16 banks have put themselves in danger by distributing excessive loans against customer deposits. Some of these banks have issued loans greater than 100% of their deposits and are now facing a crisis. According to data from Bangladesh Bank, as of December, excessive lending practices of nine conventional banks have resulted in a total of Tk 62,640 crore in loans. Islamic banks have issued loans amounting to Tk 53,793 crore , beyond the allowed limit.

Recent information from Bangladesh Bank shows that due to reckless loan distribution and the inability to bring the loaned money back to the bank, there is a liquidity crisis, and small depositors’ savings are at risk.

As per regulations, banks are allowed to lend up to Tk 87 for every Tk 100 deposited. Islamic banks can lend Tk 92 for every Tk 100 deposited. However, as of December, these banks have violated the loan-to-deposit ratio (ADR) limits.

Among these, National Bank's loan-to-deposit ratio is 113.56%, Exim Bank's is 110.68%, AB Bank's is 98.54%, Janata Bank's is 94.66%, Basic Bank's is 92.62%, Standard Bank's is 95.14%, UCB's is 91.39%, IFIC's is 91.34%, Bangladesh Commerce Bank's is 140.05%, Union Bank's is 115.63%, First Security Islami Bank's is 128.5%, Islamic AB Bank's is 112.31%, Global Islami Bank's is 106.71%, and Islami Bank’s loan-to-deposit ratio is above 93%. After issuing these loans, it is now difficult for these banks to bring the money back into the vault.
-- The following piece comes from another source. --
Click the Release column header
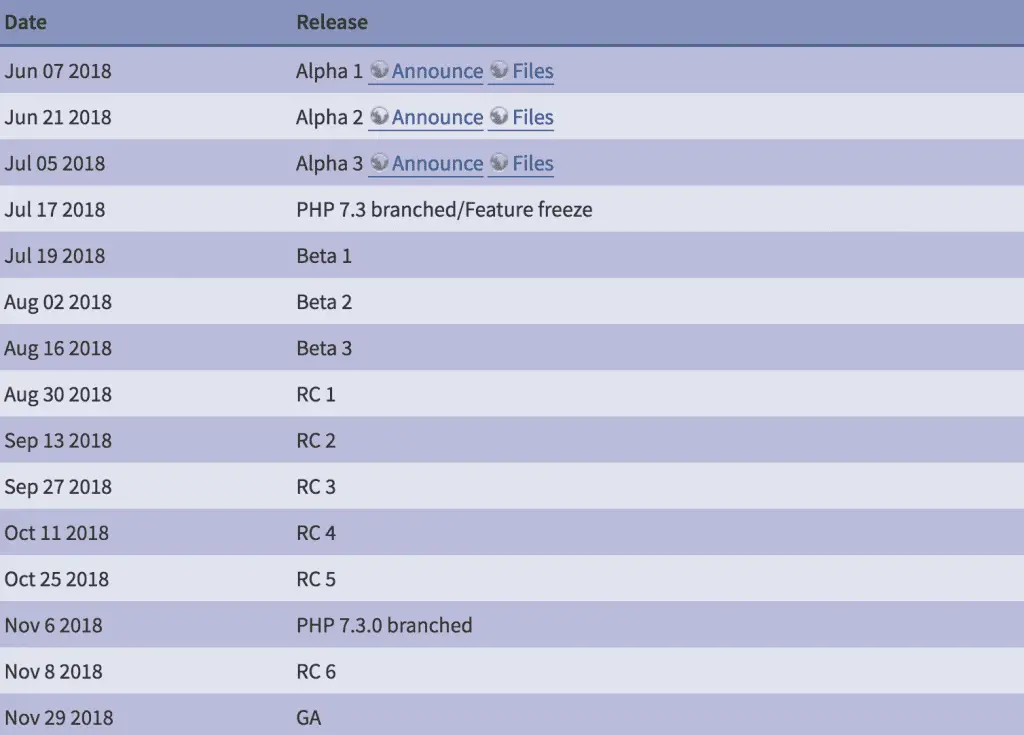click(x=332, y=22)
Regarding this, Bangladesh Bank’s spokesperson Arif Hossain Khan said that although there is no strict rule limiting the Advance Deposit Ratio (ADR) or Loan Deposit Ratio, banks face liquidity crises. As a result, depositors' normal transactions are hindered. Even if the depositors’ money is recorded on paper, it may not be available in the vault. This is why it is mandatory for banks to follow the ADR. If any bank fails to comply, they will naturally face risks. However, due to the temptation of large profits, these banks have crossed the ADR limit and are now facing this crisis.

He added that despite repeated warnings to the banks, no effective action has been taken.

Financial sector analysts believe that Bangladesh Bank needs to take stricter actions in the interest of depositors. Dr Toufik Ahmed Chowdhury, former Director-General of the BIBM, called the situation unfortunate and said it is the responsibility of Bangladesh Bank to stop this. He believes that the regulatory body needs to increase punitive measures. Banks have been violating the rules for a long time and should be fined. Had these banks followed the rules, they wouldn’t have been in such a weak position. Using short-term loans to finance long-term investments has put the banks at risk.

In the event of a closure of any conventional bank, the central bank guarantees a compensation of up to 2 lakh taka for depositors. However, analysts believe that to keep the banking sector dynamic, Bangladesh Bank must take stricter punitive measures against banks that have jeopardized depositors' savings by giving out irregular loans. This would protect the long-term interests of both depositors and banks.